A Place for All People: Life, Architecture and the Fair Society
by Richard Rogers with Richard Brown (Canongate, £30)
On the front cover of this autobiographycum- polemic, Richard Rogers is depicted, arms folded, gazing out of the frame with half-closed eyes, looking visionary. “This is an essential book for anyone interested in our human future”, writes the sculptor Antony Gormley on the bright-pink back of the dust-jacket. Inside, many of the pages are bright yellow. Perhaps it is a mercy that the cover photograph is black and white, for the author is given to wearing trademark bright lime-green shirts enhanced by orange braces. “If a colour is beautiful”, he explains, “it will go with another beautiful colour.”
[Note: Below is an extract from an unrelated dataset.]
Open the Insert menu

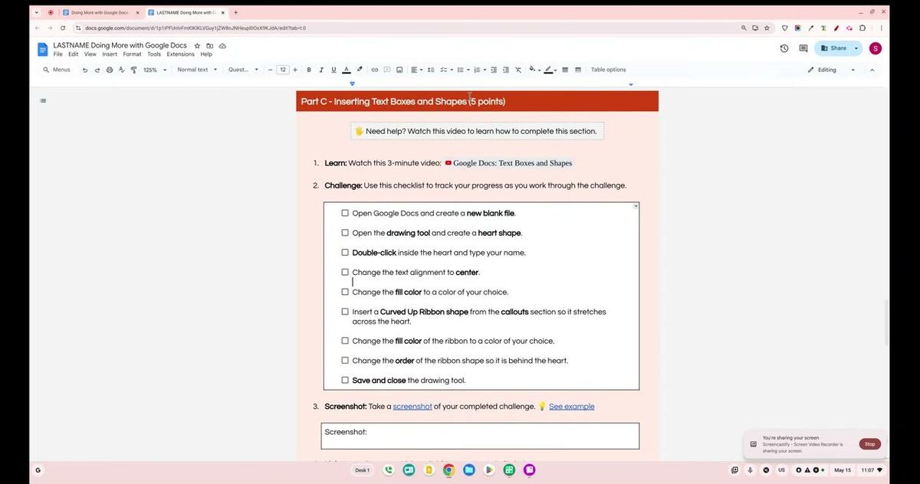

Rogers, elevated to Lord Rogers of Riverside in 1996, is perhaps the best known living British architect. Indeed, along with his former professional partner, Norman Foster, otherwise known as Baron Foster of Thames Bank, he was the first of the “starchitects”, the growth of the cult of celebrity coinciding with the huge success of their careers as creators of striking “high-tech” buildings. Along with Renzo Piano and a team of young and enthusiastic designers and engineers, Rogers won the competition for the Centre Pompidou in Paris in 1971. His practice went on to design the new building for Lloyd’s of London, which opened in 1986. Important recent commissions include those for the Bordeaux Law Courts, Terminal 4 at Barajas Airport in Madrid and Terminal 5 at Heathrow. The Richard Rogers Partnership is now Rogers Stirk Harbour + Partners, and was responsible for, among other buildings, the excellent new cancer centre at Guy’s Hospital.